Réfugiés d'Ukraine : Europol avertit du risque de trafic d'êtres humains
"Le nombre de victimes potentielles arrivant d'Ukraine est susceptible d'attirer à la fois les agresseurs individuels et opportunistes se faisant passer pour des bénévoles ainsi que des réseaux criminels spécialisés dans le trafic d'êtres humains", a averti l'agence européenne de police dans un communiqué.
Les zones les plus préoccupantes sont selon Europol les zones frontalières, les centres d'accueil et d'hébergement ainsi que les centres de transport tels que les gares ferroviaires et routières.
L'Europe de l'Est a été une région d'origine clef pour des victimes de trafic d'être humains exploitées dans toute l'UE. C'est aussi une région d'origine de membres de nombreux réseaux criminels, a rappelé Europol.
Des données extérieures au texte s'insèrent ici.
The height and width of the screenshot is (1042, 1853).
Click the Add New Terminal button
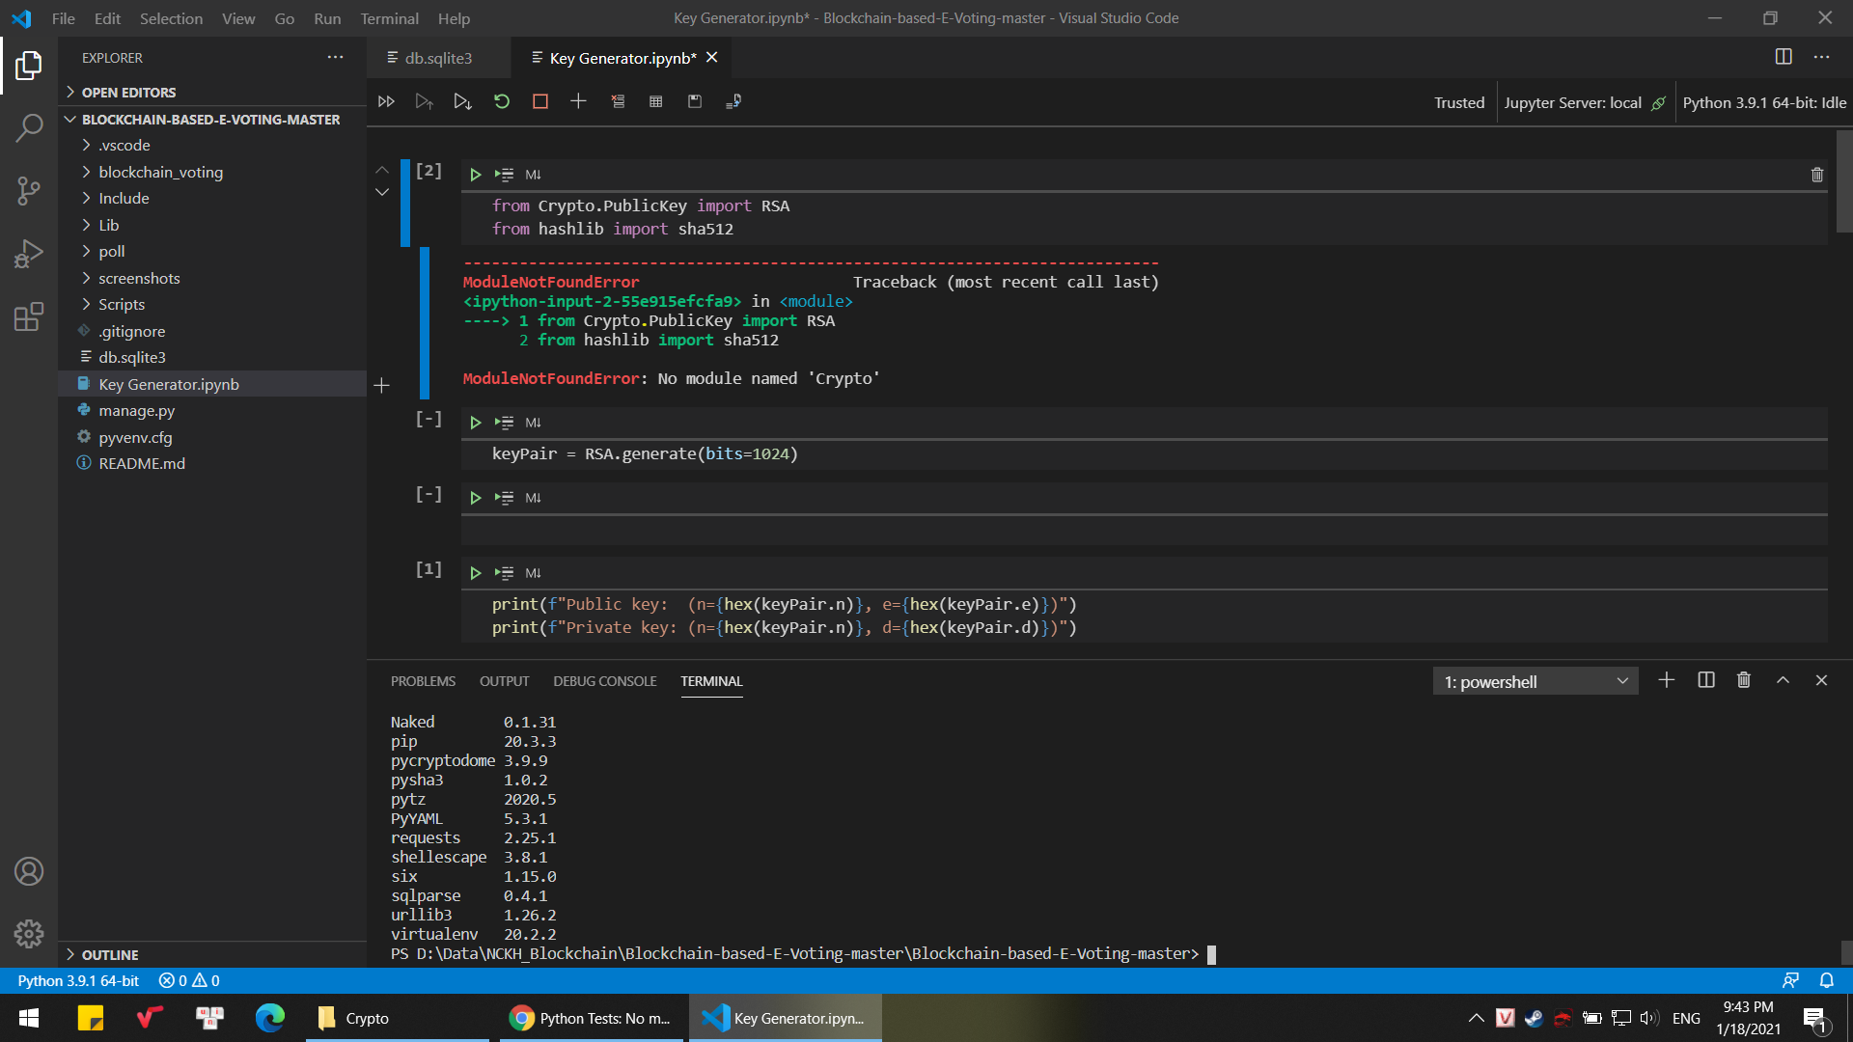coord(1665,680)
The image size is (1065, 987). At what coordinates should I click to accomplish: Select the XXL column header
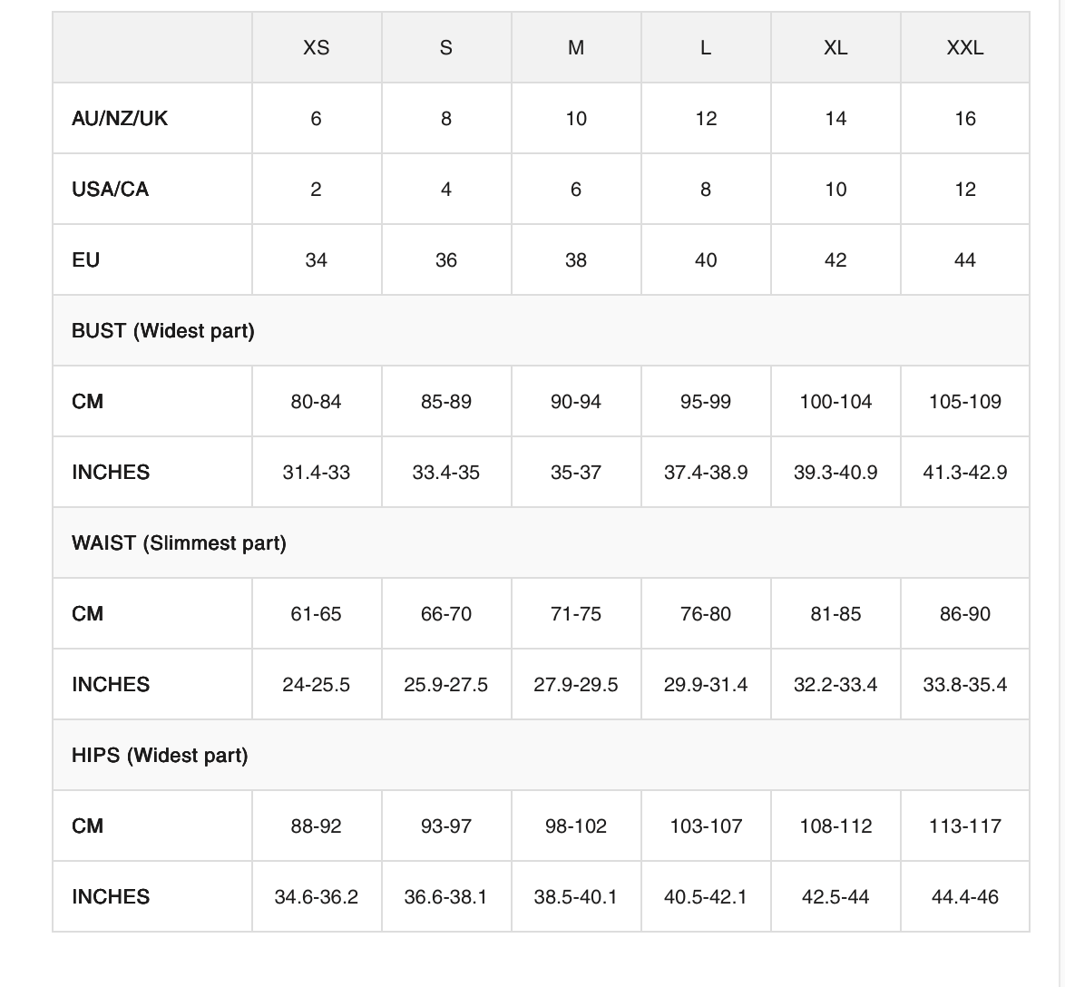pyautogui.click(x=964, y=47)
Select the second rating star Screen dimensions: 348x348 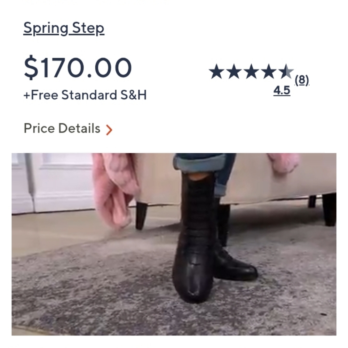234,71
La plupart des personnes qui fuient l'Ukraine sont des femmes, des enfants et des personnes vulnérables exposés au risque d'exploitation sexuelle et de travail ainsi que la criminalité forcée et la mendicité, ou d'autres activités criminelles.
Activité diplomatique
Une intense activité diplomatique attend cette semaine le président américain, qui participera jeudi à Bruxelles à un sommet extraordinaire de l'Otan, une réunion du G7 et un sommet de l'UE. Il se rendra vendredi et samedi en Pologne, principal pays d'arrivée des réfugiés ukrainiens.
Près de 3,5 millions de personnes - essentiellement des femmes et des enfants - ont fui l'Ukraine depuis le 24 février, selon le décompte de l'ONU publié lundi.
A Moscou, le ministère russe des Affaires étrangères a lui estimé que le président Biden avait conduit les relations russo-américaines "au bord de la rupture" par ses déclarations "indignes" visant Vladimir Poutine, qu'il a qualifié de "criminel de guerre". L'ambassadeur américain a été convoqué lundi.
Victimes collatérale de la guerre en Ukraine: les négociations russo-japonaises sur le sort de quatre petites îles de l'archipel des Kouriles. Moscou a annoncé lundi abandonner les pourparlers, arguant de la "position inamicale" de Tokyo face au conflit en Ukraine.
En Russie, où les autorités visent un contrôle total de l'information en ligne, ce sont les géants américains des réseaux sociaux Facebook et Instagram qui ont été interdits lundi pour "extrémisme".
Le régulateur russe des médias a aussi bloqué l'accès au site de la chaîne française Euronews.